EXTRAIT DU TEXTE:
La Lettre n°108 de Juin 2012

Actualités : Y-a-t-il quelque chose à tirer des other comprehensive income ?

Les normes comptables IFRS et américaines imposent depuis quelques années la comptabilisation de changements de juste valeur d’éléments d’actifs ou de passifs, soit en résultat net de l’exercice, soit en capitaux propres. Dans ce dernier cas, la contre partie comptable de cette écriture a lieu, soit dans un tableau à part regroupant ces « autres éléments du résultat global » (other comprehensive income), soit dans un seul tableau qui les regroupent avec le compte de résultat classique. On l’appelle alors « état du résultat global » (statement of comprehensive income). Cette deuxième option est très peu suivie et à juste titre à notre avis car le contenu informatif de ces autres éléments de résultat est faible et ils pollueraient pour une bonne part la lecture du résultat net.

A quoi correspondent ces autres éléments du résultat global ?

En IFRS, six points, et en normes américaines les quatre derniers de notre liste :

1/ Les changements de juste valeur (fair value) des actifs immobilisés corporels

En normes IFRS, les entreprises peuvent valoriser leurs actifs corporels en juste valeur à l’actif de leurs bilans. La plus-value latente fait alors partie des autres éléments du résultat global et des capitaux propres. Ultérieurement, en cas de baisse de la juste valeur, cette baisse est d’abord imputée sur les autres éléments du résultat global jusqu'à effacer leur montant cumulé en capitaux propres, puis, le cas échéant, passe dans le compte de résultat directement comme il se doit.

Très peu de groupes ont opté pour cette possibilité en raison de la complexité de sa mise en œuvre, Portugal Télécom est une exception. Cette option est à différencier de celle permise au moment du passage aux IFRS qui a, par exemple, vu Publicis réévaluer son immeuble du haut des Champs-Elysées (13 500 m² de bureaux et de commerces) de 5 M€ à 164 M€ en 2004 dégageant une plus value latente brute de 159 M€ inscrite en capitaux propres. L’immeuble est dorénavant amorti sur cette base, la valeur historique ayant simplement été réévaluée en 2004 et ne l’a pas été depuis.

Nous pensons qu'un groupe qui recourrait à cette option se singulariserait et signalerait ou confirmerait une situation financière peu brillante puisque ayant besoin d’extérioriser des plus values latentes.

2/ Les changements de juste valeur des actifs immobilisés incorporels

Le principe est le même que pour les actifs immobilisés corporels.

3/ Les changements de valeur des engagements de retraite dus à des changements d’hypothèses

Actuellement en normes IFRS, ils peuvent être inscrits dans le compte de résultat ou passer en autres éléments du résultat global, ou être comptabilisés par la méthode du corridor (1). Avec la nouvelle version de la norme IFRS qui s’appliquera à partir de 2013, la totalité des changements de valeur induits par un changement d’hypothèse en matière de mortalité, de taux de turnover, de date de départ en retraite, d’augmentation des salaires ou des prestations de retraite, devra passer en autres éléments du résultat global. En revanche, les différences entre les taux de rentabilité attendus sur les actifs des plans de retraite et les taux effectivement réalisés chaque année passeront dans le compte de résultat lui-même.

TRAVAIL DEMANDÉ:
• A. Recopiez le passage de l'article sur les autres éléments du résultat global, de « A quoi correspondent » à « il se doit. ».
• B. Dans les enregistrements, de la ligne contenant « You are a GUI » jusqu'à la fin des enregistrements, remplacez « Instruction » par « Consigne » sans rien modifier d'autre. Ne reproduisez pas les images.

DONNÉES FOURNIES:
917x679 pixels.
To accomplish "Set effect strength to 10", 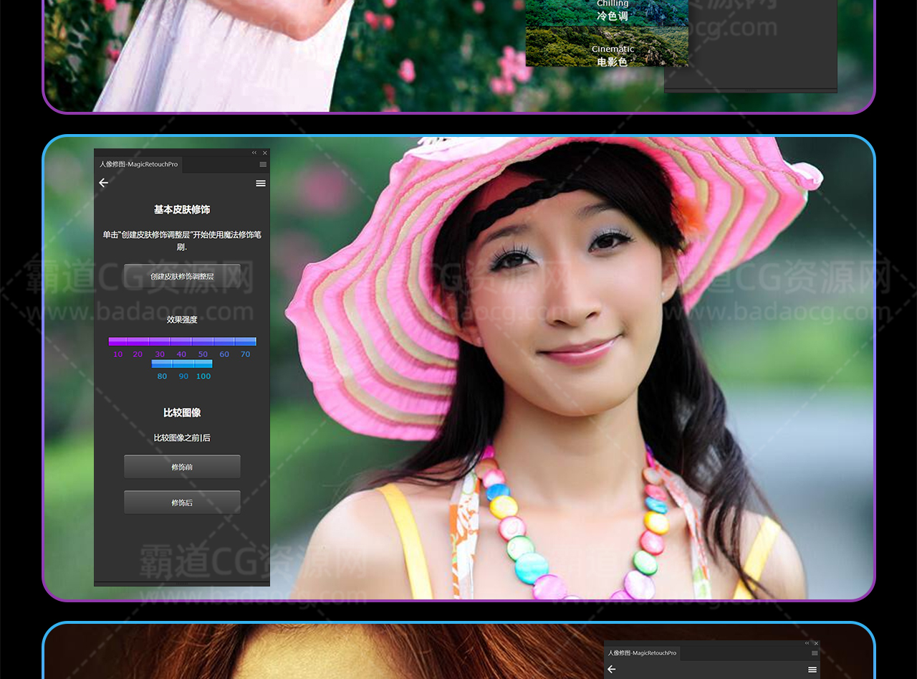I will tap(118, 342).
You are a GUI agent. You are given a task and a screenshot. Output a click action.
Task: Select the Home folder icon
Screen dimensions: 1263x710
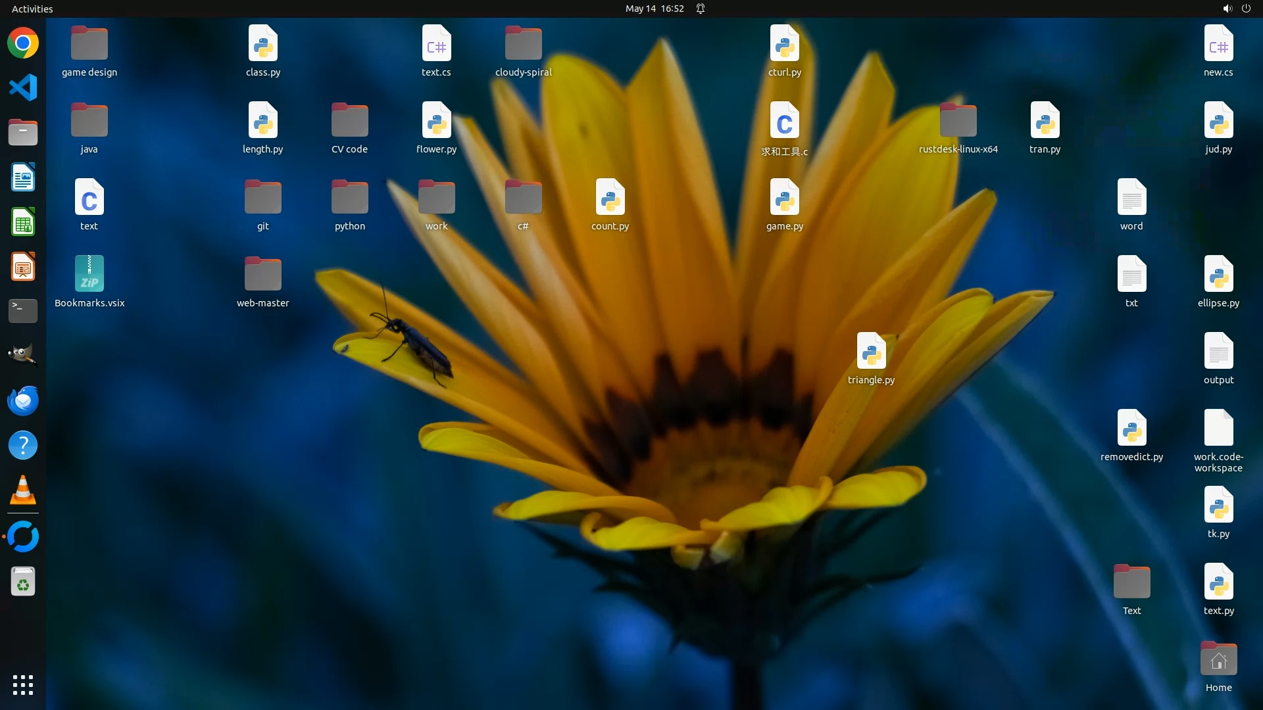[x=1218, y=659]
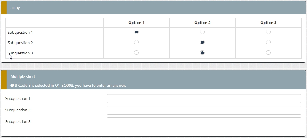Click the Option 3 column header

pos(268,23)
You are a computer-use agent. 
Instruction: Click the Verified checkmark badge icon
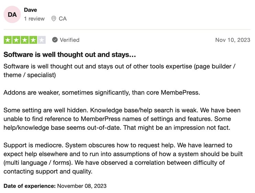point(55,40)
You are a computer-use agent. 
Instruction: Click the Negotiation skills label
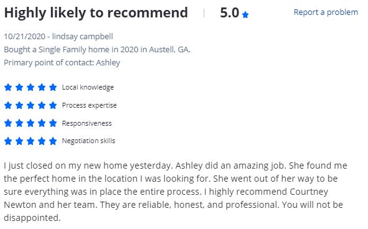click(x=88, y=141)
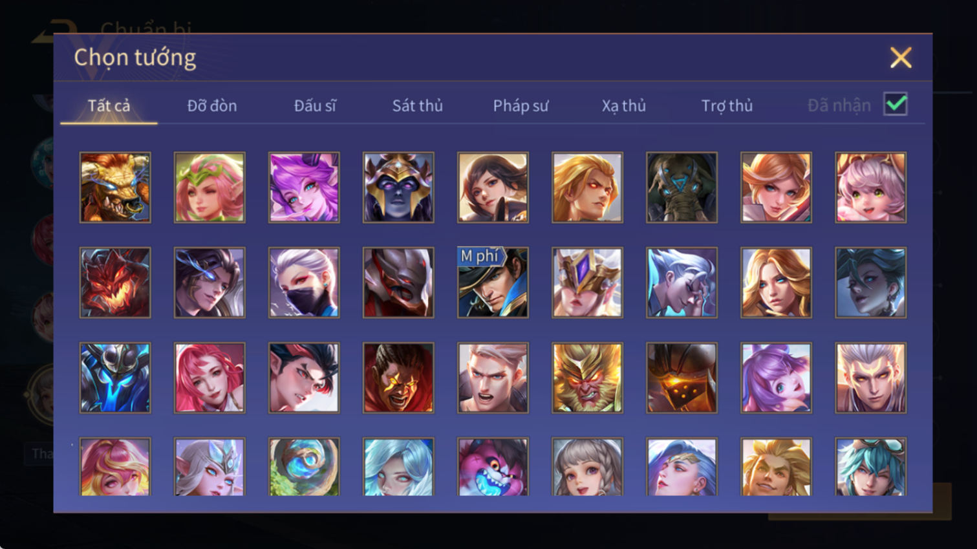Pick the elephant-masked dark hero portrait
Viewport: 977px width, 549px height.
[x=682, y=188]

RÉPONSES:
• A.
A quoi correspondent ces autres éléments du résultat global ?

En IFRS, six points, et en normes américaines les quatre derniers de notre liste :

1/ Les changements de juste valeur (fair value) des actifs immobilisés corporels

En normes IFRS, les entreprises peuvent valoriser leurs actifs corporels en juste valeur à l’actif de leurs bilans. La plus-value latente fait alors partie des autres éléments du résultat global et des capitaux propres. Ultérieurement, en cas de baisse de la juste valeur, cette baisse est d’abord imputée sur les autres éléments du résultat global jusqu'à effacer leur montant cumulé en capitaux propres, puis, le cas échéant, passe dans le compte de résultat directement comme il se doit.

• B.
You are a GUI agent. You are given a task and a screenshot. Output a click action.
Task: Select the Home folder icon
Screen dimensions: 1263x710
[x=1218, y=659]
Click the Option 3 column header

pos(268,23)
You are a computer-use agent. 
Consigne: Click the Verified checkmark badge icon
point(55,40)
You are a computer-use agent. 
Consigne: Click the Negotiation skills label
click(x=88, y=141)
Pick the elephant-masked dark hero portrait
Viewport: 977px width, 549px height.
[x=682, y=188]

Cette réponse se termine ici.